___ Excerpt

Closed jonkeane closed 2 years ago
The tests that you added pass on my machine as well (although a few others fail on my machine both on main and on this PR). The only thing I can find that's wonky is:
arrowbench::tpch_answer(10, 12)
#> Error: IOError: Failed to open local file ''
#> /Users/deweydunnington/Desktop/rscratch/arrow/cpp/src/arrow/io/file.cc:110 ::arrow::internal::FileOpenReadable(file_name_)
#> /Users/deweydunnington/Desktop/rscratch/arrow/cpp/src/arrow/io/file.cc:472 file_->OpenReadable(path)
#> /Users/deweydunnington/Desktop/rscratch/arrow/cpp/src/arrow/io/file.cc:638 result->memory_map_->Open(path, mode). Detail: [errno 2] No such file or directory
Aaah yes, query 12 doesn't work on any machine I've tried at scale factor 10 (so I don't have an answer there yet, I probably could + should craft an answer parquet for that so that it's there when the query engine is fixed to run it). I think that is a query engine problem (so will eventually be an apache/arrow jira) but I haven't gotten to the bottom of what the issue is, so haven't created one yet. Would you mind taking a look and seeing if you can get a reprex for that query and make a Jira for it?
If it's out of scope for this PR I can make a JIRA, but I modded your query 12 to be this and it runs quite quickly (and validates at scale 1). Does this help to generate the answer you need?
tpc_h_queries[[12]] <- function(input_func, collect_func = dplyr::collect) {
input_func("lineitem") %>%
filter(
l_shipmode %in% c("MAIL", "SHIP"),
l_commitdate < l_receiptdate,
l_shipdate < l_commitdate,
l_receiptdate >= as.Date("1994-01-01"),
l_receiptdate < as.Date("1995-01-01")
) %>%
inner_join(
input_func("orders"),
by = c("l_orderkey" = "o_orderkey")
) %>%
group_by(l_shipmode) %>%
summarise(
high_line_count = sum(
if_else(
(o_orderpriority == "1-URGENT") | (o_orderpriority == "2-HIGH"),
1L,
0L
)

______

What to work on:
1 – In the arrowbench thread, at what scale factor does query 12 fail on every machine tried?
2 – Resume the arrowbench thread from its last line.

___ Supplied data

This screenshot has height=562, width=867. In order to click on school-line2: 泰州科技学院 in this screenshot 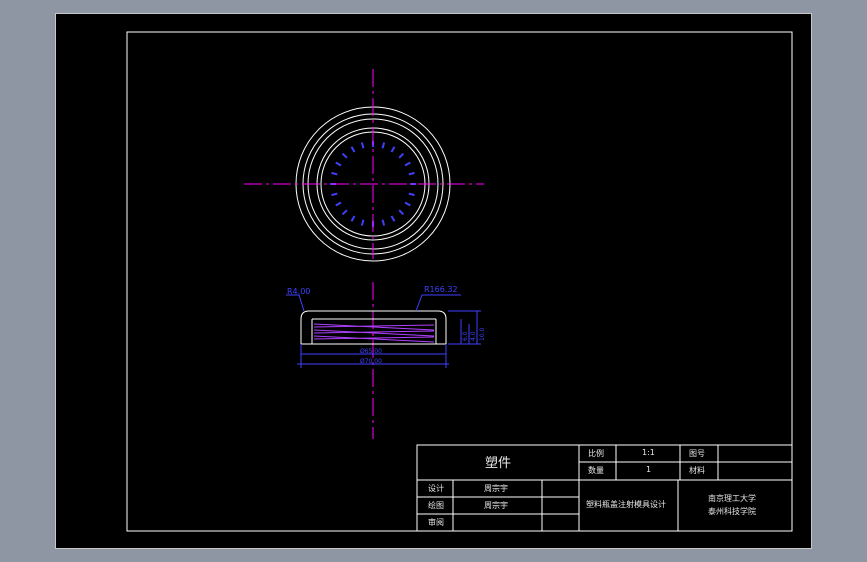, I will do `click(732, 512)`.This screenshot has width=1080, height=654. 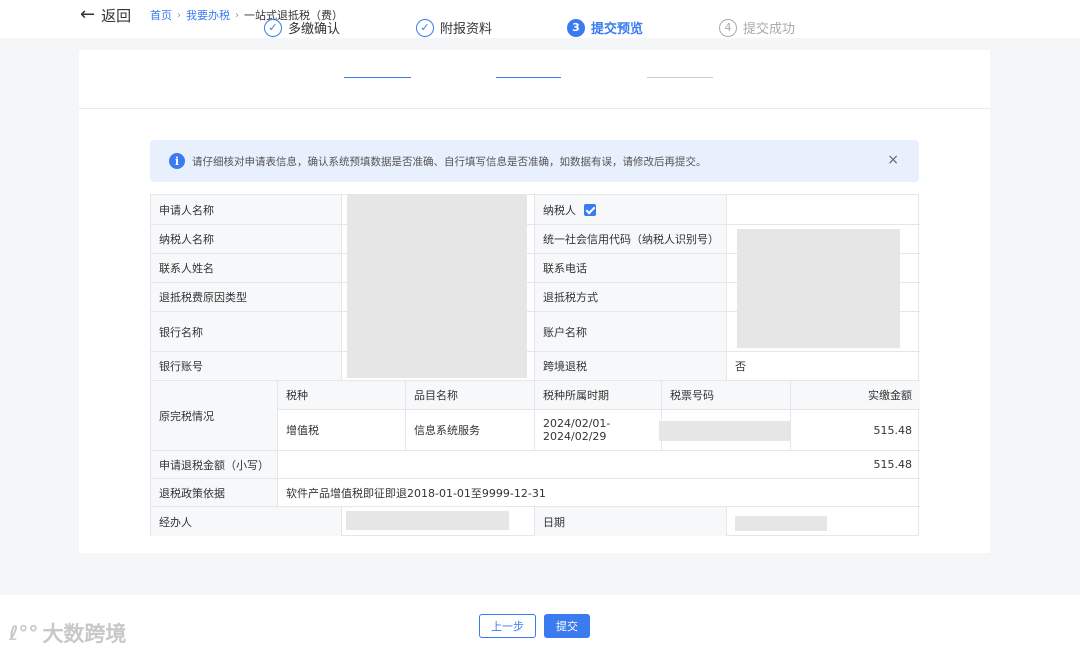 What do you see at coordinates (599, 493) in the screenshot?
I see `policy-basis-value: 软件产品增值税即征即退2018-01-01至9999-12-31` at bounding box center [599, 493]. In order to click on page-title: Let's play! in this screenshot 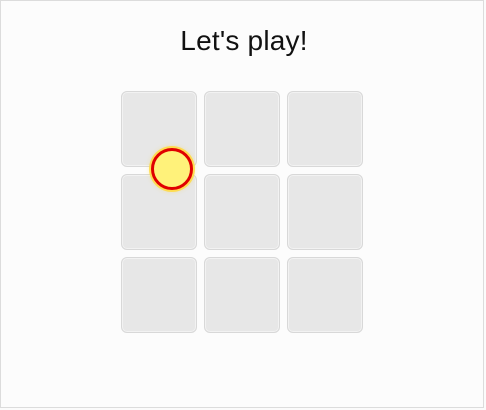, I will do `click(244, 40)`.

______

Answers by task:
1 – Scale factor 10.

2 –
),
low_line_count = sum(
if_else(
(o_orderpriority != "1-URGENT") & (o_orderpriority != "2-HIGH"),
1L,
0L
)
)
) %>%
ungroup() %>%
arrange(l_shipmode) %>%
collect_func()
}
Oh fantastic, if this works that would be even better. You "just" moved lineitem to be the first table, did all the filtering there then joined after instead of starting with orders and then attempting to join to the filtered lineitem to that, yeah?
I'll use this new code here, but it's a bit funny that we get a crash in the first case — so we probably still want to dig into that and create a Jira for that (even if the fix is "just" to add a gate that stops someone from doing whatever is causing the crash in the first — I don't think it's as simple as a right-hand table being filtered, cause we have other examples of that).
I'll put it on my "to reprex" list and open a JIRA! I'm guessing it's an out-of-memory error since it's a big join of two giant tables (or was before I filtered lineitem before the join).
Yeah, absolutely. Thanks again for that quick fix + review
This also has a bunch of clean up / useability enhancements:
tpch_answer()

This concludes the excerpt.